Quinze heures trente-deux.

 

               …

 

               J’erre dans les rues d’Aix. Ecrasé par la chaleur je me perds comme je me perds dans mes pensées écrasées par le souvenir. J’en retrouve un rue des Cordeliers dans un haut bleu et sans rouge à lèvres. Elle me sourit et fais de même. Maintenant je baise ton cou parfumé de sueur et de fraise et tu tends au mieux tes petits seins. Tu les tends à te casser le dos. J’ai perdu une main dans tes cheveux blonds. L’autre glisse dans ton ventre. Les rues ne sont que frustration. Un labyrinthe inextricable de possibilités évanouies dans la seconde où on les envisage. Un éclair… puis la nuit ! – Fugitive beauté dont le regard m’a fait d’un coup tout déchargé, ne te verrai-je que dans l’éternité ?

 

 

               Seize heures douze.

 

               Rue Jacques de la Roque.

 

               Café Le Gaulois.
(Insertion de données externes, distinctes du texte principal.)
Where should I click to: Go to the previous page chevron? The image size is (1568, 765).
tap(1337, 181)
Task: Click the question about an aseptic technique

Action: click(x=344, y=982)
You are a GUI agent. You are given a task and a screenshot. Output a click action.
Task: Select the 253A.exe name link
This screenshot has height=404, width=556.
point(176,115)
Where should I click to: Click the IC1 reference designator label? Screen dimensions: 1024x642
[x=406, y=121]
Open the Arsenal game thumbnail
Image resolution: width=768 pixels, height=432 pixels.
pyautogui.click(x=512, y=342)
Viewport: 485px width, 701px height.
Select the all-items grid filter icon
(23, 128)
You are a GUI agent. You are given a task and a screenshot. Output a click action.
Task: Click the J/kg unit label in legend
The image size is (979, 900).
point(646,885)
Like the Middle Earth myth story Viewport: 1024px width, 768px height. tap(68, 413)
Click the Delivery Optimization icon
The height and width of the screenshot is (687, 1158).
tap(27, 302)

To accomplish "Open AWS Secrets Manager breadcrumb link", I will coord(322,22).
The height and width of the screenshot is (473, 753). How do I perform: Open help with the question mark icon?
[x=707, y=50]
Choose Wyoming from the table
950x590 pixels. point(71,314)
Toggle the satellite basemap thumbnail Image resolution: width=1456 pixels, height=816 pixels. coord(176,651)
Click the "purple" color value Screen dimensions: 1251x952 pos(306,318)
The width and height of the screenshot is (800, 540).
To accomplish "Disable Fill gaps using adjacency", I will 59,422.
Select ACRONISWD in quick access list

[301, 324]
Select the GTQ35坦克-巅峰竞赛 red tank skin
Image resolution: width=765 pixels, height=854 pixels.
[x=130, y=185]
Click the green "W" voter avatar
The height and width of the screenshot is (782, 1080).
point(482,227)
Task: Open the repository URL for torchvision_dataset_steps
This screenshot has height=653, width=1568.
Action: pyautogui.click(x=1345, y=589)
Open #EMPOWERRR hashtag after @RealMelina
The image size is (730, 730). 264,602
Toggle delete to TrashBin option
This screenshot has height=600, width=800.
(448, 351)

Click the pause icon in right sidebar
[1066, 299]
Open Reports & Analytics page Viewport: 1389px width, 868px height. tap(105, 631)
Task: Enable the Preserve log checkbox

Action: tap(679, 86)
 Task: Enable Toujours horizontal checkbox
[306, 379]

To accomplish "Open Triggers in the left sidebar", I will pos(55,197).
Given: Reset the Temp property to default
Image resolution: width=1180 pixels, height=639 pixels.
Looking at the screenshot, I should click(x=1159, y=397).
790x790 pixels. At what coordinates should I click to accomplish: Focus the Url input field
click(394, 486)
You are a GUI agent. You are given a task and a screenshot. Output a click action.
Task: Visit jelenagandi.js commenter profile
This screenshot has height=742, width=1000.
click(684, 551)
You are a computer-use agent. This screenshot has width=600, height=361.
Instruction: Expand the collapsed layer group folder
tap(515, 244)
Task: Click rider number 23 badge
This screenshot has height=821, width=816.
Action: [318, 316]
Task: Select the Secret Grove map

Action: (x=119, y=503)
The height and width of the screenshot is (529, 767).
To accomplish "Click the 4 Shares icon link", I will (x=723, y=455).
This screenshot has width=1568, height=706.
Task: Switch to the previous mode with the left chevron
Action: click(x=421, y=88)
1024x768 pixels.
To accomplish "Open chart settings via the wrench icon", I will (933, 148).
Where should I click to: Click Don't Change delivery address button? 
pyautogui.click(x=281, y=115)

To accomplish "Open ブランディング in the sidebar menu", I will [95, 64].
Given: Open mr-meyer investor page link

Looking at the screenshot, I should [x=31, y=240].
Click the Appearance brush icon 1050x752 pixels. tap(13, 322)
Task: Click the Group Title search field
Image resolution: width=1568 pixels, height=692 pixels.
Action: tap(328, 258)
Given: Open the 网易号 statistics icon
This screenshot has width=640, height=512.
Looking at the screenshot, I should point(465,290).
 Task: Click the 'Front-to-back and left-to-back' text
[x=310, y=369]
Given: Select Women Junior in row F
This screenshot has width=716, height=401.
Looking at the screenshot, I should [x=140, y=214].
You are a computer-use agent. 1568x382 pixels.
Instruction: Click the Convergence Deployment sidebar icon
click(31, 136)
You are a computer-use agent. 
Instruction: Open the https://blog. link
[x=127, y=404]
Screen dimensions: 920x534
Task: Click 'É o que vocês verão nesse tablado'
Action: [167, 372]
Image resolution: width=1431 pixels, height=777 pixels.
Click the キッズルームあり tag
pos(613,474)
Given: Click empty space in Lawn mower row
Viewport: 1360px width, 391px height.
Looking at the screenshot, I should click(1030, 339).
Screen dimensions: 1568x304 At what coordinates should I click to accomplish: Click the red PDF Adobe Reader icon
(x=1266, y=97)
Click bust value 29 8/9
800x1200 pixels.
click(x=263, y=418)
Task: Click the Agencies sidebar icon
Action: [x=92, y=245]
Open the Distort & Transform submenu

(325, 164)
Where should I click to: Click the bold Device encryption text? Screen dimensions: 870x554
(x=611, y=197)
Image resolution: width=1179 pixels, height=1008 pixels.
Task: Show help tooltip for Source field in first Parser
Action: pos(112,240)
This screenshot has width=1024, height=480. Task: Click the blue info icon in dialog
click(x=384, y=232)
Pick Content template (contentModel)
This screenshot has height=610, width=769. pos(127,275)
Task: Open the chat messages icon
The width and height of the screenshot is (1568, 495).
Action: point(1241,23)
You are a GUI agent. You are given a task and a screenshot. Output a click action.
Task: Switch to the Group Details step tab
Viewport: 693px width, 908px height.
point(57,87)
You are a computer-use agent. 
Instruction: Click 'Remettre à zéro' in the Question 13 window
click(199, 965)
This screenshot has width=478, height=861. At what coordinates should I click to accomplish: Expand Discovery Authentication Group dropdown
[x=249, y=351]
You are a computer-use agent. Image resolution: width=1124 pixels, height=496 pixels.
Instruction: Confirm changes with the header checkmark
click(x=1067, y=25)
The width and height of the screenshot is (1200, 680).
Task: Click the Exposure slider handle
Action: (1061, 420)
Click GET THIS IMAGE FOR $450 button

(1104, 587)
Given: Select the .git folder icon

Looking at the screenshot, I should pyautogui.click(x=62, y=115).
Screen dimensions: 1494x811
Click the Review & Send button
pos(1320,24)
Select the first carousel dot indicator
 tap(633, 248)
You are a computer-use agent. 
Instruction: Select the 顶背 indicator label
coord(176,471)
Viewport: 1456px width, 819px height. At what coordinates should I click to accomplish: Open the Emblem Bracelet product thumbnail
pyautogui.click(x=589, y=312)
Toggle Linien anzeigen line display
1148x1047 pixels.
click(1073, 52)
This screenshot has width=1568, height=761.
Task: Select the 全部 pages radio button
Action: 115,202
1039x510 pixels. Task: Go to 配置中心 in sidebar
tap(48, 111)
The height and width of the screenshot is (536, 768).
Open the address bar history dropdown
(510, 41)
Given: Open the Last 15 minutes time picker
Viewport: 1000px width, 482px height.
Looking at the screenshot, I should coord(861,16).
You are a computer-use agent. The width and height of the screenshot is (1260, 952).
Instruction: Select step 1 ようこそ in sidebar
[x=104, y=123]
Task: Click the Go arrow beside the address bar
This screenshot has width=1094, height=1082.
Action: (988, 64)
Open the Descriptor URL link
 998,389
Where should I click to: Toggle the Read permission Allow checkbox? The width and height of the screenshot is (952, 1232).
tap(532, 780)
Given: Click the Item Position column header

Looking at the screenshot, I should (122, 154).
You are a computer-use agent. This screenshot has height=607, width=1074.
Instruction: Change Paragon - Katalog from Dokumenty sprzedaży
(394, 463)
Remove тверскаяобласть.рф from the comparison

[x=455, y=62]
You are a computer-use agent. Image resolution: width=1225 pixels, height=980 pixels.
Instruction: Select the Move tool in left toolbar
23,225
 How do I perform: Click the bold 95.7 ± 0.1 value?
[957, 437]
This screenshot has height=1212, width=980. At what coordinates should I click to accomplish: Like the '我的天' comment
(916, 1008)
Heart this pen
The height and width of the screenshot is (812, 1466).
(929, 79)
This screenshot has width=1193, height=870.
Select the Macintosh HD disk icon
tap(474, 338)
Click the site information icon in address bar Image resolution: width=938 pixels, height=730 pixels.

Caché par la cathédrale je t’écris ces vers sur lesquels tu pourras lire mon regret de ne pas te connaître. Ma Galathée faite de soupirs et de pleurs. Je me console de ton existence et désespère de ton absence. C’est toi qui m’embrasses, les yeux, la bouche, l’épaule, le ventre et… le voile de tes cheveux roux dissimule la faiblesse de l’homme. Devant, la petite place se remplit, se vide, se remplit, au rythme des pulsations de mon cœur quand tu montes sur moi. Le disque jaune du mois de mai, seul, inonde de sa clarté nos doigts enlacés comme un travail d’entrelacs.

 

Dix-neuf heures vingt-six.

 

               Place Richelme.

 

               Tout n’est que mouvement calme. La ville revêt sa jupe du soir. Soirée d’été qu’une bise anime d’une caresse. Les corps reposent de leur jouissance.  Les cendres rougissantes des cigarettes sont comme mille petits points lumineux d’extase. Le rouge des vieilles a coulé par trop d’efforts. Tu me laisses déjà, trempé de toi, nu sous les jeunes étoiles.

 

              

               Alors que le soleil dans un dernier orgasme décline derrière la Sainte-Victoire, je meurs de tes yeux.